Assigned task: In the entries below, find the line with "At what coordinates should I click to accomplish: Set" and the line with "This screenshot has height=906, width=1316.". Return those two lines and all lines between them, exactly.

--- Data supplied ---

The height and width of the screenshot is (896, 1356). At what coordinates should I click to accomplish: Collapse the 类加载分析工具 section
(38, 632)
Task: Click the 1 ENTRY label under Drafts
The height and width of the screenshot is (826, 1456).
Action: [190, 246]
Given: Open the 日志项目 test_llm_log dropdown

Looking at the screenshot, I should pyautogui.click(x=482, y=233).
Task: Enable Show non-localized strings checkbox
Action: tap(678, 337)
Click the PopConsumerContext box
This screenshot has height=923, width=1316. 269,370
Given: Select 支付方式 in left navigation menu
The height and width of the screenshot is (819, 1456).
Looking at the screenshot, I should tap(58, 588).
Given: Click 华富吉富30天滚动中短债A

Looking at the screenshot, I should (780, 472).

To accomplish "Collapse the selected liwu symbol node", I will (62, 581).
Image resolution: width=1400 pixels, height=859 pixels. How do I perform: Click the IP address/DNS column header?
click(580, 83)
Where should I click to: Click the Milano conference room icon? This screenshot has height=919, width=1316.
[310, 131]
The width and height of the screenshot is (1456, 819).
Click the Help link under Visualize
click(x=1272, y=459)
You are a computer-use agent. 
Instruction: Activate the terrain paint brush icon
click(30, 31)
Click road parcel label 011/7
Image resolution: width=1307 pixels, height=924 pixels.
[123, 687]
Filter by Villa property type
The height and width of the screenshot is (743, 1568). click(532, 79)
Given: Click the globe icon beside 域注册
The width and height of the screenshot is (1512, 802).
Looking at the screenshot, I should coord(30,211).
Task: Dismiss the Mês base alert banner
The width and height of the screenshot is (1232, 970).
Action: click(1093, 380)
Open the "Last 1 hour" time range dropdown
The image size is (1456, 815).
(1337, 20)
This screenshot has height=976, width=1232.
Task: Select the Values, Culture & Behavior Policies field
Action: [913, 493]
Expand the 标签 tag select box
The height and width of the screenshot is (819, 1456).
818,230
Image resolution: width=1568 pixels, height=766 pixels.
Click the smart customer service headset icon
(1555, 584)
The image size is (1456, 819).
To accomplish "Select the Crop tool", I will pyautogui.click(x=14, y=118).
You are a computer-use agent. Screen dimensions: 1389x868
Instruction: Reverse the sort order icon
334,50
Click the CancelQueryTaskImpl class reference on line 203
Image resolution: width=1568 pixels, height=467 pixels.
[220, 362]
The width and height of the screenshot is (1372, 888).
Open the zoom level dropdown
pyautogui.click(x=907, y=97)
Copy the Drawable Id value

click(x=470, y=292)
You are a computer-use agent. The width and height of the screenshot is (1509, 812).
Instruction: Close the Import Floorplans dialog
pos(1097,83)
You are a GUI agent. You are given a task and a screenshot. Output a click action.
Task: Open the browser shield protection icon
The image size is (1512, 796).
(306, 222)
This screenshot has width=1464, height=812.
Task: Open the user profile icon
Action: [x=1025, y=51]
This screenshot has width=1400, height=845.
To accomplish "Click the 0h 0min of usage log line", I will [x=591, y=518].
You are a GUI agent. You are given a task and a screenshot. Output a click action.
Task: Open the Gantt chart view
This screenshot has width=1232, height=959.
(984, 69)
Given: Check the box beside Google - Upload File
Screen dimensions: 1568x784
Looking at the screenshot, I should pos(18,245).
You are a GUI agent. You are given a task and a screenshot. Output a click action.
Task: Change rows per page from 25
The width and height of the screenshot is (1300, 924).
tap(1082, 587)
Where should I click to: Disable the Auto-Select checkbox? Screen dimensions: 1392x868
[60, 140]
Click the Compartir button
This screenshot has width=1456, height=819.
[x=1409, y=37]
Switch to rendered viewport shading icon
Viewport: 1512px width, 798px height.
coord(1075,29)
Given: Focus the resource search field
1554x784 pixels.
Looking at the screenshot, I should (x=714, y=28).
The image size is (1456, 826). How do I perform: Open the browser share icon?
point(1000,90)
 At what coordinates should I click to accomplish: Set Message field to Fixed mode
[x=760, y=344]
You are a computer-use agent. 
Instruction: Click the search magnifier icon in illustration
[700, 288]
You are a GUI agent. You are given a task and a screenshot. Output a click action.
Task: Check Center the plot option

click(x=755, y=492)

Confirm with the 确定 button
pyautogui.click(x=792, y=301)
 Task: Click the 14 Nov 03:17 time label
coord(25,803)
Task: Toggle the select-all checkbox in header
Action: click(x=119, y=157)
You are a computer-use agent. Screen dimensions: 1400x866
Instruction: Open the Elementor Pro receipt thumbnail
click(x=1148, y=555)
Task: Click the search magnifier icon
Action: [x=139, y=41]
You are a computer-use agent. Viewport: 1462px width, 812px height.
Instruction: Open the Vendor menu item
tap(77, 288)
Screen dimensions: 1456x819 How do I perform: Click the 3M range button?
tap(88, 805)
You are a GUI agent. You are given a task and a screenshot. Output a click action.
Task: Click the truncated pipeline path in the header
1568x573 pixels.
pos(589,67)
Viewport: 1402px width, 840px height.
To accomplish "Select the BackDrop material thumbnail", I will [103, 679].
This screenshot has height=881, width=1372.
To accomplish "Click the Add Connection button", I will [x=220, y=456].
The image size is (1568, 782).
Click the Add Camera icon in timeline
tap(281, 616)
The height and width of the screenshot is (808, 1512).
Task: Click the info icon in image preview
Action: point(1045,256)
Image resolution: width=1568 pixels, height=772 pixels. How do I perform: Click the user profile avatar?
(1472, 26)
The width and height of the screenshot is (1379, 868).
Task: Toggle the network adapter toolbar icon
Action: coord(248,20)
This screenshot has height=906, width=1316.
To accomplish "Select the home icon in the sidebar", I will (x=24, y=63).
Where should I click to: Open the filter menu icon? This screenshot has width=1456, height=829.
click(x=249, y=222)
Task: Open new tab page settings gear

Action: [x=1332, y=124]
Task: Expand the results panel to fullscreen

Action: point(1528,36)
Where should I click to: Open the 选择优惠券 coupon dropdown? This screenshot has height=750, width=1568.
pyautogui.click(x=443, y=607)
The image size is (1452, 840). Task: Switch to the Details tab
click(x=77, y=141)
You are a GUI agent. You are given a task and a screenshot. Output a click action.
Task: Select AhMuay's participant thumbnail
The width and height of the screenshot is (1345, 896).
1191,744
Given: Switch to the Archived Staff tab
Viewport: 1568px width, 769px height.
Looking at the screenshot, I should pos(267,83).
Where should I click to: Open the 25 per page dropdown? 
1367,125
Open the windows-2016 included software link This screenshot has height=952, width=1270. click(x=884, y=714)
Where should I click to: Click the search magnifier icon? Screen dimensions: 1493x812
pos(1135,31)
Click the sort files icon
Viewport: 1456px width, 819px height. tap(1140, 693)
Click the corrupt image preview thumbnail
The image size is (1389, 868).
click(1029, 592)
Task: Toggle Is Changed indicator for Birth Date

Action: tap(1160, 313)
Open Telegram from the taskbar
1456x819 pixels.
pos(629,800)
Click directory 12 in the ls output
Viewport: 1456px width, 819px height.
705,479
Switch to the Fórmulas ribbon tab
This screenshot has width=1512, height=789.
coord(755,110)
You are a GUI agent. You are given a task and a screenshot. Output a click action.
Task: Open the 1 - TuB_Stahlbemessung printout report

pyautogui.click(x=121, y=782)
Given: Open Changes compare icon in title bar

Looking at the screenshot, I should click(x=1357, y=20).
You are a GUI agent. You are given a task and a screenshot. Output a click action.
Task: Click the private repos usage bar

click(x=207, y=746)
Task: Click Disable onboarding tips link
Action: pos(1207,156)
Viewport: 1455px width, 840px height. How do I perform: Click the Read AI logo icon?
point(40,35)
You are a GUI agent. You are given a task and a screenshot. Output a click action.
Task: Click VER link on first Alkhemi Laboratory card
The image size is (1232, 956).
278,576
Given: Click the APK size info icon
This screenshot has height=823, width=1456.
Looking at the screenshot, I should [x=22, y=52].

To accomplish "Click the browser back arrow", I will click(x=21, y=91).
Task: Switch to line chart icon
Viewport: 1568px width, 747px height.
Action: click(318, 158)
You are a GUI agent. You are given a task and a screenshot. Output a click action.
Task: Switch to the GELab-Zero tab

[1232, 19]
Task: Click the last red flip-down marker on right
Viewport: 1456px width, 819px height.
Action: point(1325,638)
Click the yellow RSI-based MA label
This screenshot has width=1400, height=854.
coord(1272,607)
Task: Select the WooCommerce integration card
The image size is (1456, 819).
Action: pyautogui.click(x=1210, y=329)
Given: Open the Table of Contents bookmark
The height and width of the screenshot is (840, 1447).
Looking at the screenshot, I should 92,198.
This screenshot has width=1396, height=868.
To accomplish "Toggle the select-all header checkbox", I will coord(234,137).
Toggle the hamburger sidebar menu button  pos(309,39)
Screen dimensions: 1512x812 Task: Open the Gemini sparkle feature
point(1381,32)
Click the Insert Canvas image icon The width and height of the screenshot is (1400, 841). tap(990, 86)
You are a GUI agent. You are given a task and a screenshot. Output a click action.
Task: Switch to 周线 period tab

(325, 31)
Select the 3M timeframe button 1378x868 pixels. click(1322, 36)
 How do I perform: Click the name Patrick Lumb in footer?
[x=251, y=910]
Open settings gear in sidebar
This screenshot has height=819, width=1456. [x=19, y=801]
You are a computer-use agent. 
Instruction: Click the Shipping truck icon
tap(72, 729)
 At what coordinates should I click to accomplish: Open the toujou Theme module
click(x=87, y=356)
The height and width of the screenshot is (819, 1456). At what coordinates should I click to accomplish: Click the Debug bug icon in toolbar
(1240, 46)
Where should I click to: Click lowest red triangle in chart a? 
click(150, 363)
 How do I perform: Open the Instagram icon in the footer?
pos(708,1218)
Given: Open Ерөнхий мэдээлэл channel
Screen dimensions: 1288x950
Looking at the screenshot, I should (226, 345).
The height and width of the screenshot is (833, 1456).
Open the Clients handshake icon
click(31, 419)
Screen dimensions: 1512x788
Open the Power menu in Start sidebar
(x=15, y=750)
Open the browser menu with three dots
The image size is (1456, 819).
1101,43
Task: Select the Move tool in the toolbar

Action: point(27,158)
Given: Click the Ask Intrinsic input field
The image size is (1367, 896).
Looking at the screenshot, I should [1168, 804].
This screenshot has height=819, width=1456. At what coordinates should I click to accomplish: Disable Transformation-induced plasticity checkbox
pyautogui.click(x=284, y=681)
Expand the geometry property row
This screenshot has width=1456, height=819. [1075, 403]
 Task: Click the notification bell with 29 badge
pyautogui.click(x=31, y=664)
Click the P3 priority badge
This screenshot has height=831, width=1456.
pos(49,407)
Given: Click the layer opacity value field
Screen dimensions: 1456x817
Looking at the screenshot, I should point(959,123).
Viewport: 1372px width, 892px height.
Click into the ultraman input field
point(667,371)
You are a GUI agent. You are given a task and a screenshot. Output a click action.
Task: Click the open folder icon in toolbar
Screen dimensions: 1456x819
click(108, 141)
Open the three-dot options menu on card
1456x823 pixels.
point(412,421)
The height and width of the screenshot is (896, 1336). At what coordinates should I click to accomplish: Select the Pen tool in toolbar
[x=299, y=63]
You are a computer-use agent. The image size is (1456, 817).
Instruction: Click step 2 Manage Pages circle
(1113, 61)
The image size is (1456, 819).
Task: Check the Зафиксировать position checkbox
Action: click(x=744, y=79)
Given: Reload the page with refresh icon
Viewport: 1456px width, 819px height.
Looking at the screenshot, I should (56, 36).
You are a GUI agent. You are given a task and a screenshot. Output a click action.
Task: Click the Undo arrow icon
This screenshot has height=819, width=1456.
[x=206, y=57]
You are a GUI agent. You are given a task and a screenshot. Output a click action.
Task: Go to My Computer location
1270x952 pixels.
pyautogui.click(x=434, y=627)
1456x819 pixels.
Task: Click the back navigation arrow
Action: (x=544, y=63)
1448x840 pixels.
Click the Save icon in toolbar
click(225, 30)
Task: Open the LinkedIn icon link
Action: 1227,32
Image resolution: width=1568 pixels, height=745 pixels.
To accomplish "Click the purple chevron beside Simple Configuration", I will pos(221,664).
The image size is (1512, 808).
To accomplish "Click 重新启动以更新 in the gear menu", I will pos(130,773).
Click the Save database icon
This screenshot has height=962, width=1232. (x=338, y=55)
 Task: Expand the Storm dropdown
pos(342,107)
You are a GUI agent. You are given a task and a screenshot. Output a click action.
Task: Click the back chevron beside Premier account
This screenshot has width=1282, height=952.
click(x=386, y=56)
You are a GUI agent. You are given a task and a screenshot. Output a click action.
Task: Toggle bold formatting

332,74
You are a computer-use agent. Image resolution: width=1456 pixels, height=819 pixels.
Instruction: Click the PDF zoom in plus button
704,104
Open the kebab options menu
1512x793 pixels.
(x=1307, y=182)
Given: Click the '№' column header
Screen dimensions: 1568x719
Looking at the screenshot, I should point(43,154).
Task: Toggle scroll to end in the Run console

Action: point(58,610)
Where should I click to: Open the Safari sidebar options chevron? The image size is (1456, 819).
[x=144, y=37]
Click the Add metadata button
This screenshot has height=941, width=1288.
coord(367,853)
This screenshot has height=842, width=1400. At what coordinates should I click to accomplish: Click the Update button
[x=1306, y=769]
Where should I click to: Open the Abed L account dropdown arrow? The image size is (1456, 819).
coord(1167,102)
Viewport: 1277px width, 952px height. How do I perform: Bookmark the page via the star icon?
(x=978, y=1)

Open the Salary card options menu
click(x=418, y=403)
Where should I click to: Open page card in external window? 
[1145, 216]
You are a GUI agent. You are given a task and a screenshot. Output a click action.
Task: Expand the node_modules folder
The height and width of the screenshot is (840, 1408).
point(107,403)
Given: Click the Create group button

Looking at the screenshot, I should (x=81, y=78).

---

Completed task:
 At what coordinates should I click to accomplish: Set Message field to Fixed mode
[x=760, y=344]
You are a computer-use agent. 
Instruction: Click the search magnifier icon in illustration
[700, 288]
You are a GUI agent. You are given a task and a screenshot. Output a click action.
Task: Check Center the plot option

click(x=755, y=492)

Confirm with the 确定 button
pyautogui.click(x=792, y=301)
 Task: Click the 14 Nov 03:17 time label
coord(25,803)
Task: Toggle the select-all checkbox in header
Action: click(x=119, y=157)
You are a computer-use agent. Screen dimensions: 1400x866
Instruction: Open the Elementor Pro receipt thumbnail
click(x=1148, y=555)
Task: Click the search magnifier icon
Action: [x=139, y=41]
You are a computer-use agent. Viewport: 1462px width, 812px height.
Instruction: Open the Vendor menu item
tap(77, 288)
Screen dimensions: 1456x819 How do I perform: Click the 3M range button?
tap(88, 805)
You are a GUI agent. You are given a task and a screenshot. Output a click action.
Task: Click the truncated pipeline path in the header
1568x573 pixels.
pos(589,67)
Viewport: 1402px width, 840px height.
To accomplish "Select the BackDrop material thumbnail", I will [103, 679].
This screenshot has height=881, width=1372.
To accomplish "Click the Add Connection button", I will [x=220, y=456].
The image size is (1568, 782).
Click the Add Camera icon in timeline
tap(281, 616)
The height and width of the screenshot is (808, 1512).
Task: Click the info icon in image preview
Action: point(1045,256)
Image resolution: width=1568 pixels, height=772 pixels. How do I perform: Click the user profile avatar?
(1472, 26)
The width and height of the screenshot is (1379, 868).
Task: Toggle the network adapter toolbar icon
Action: coord(248,20)
This screenshot has height=906, width=1316.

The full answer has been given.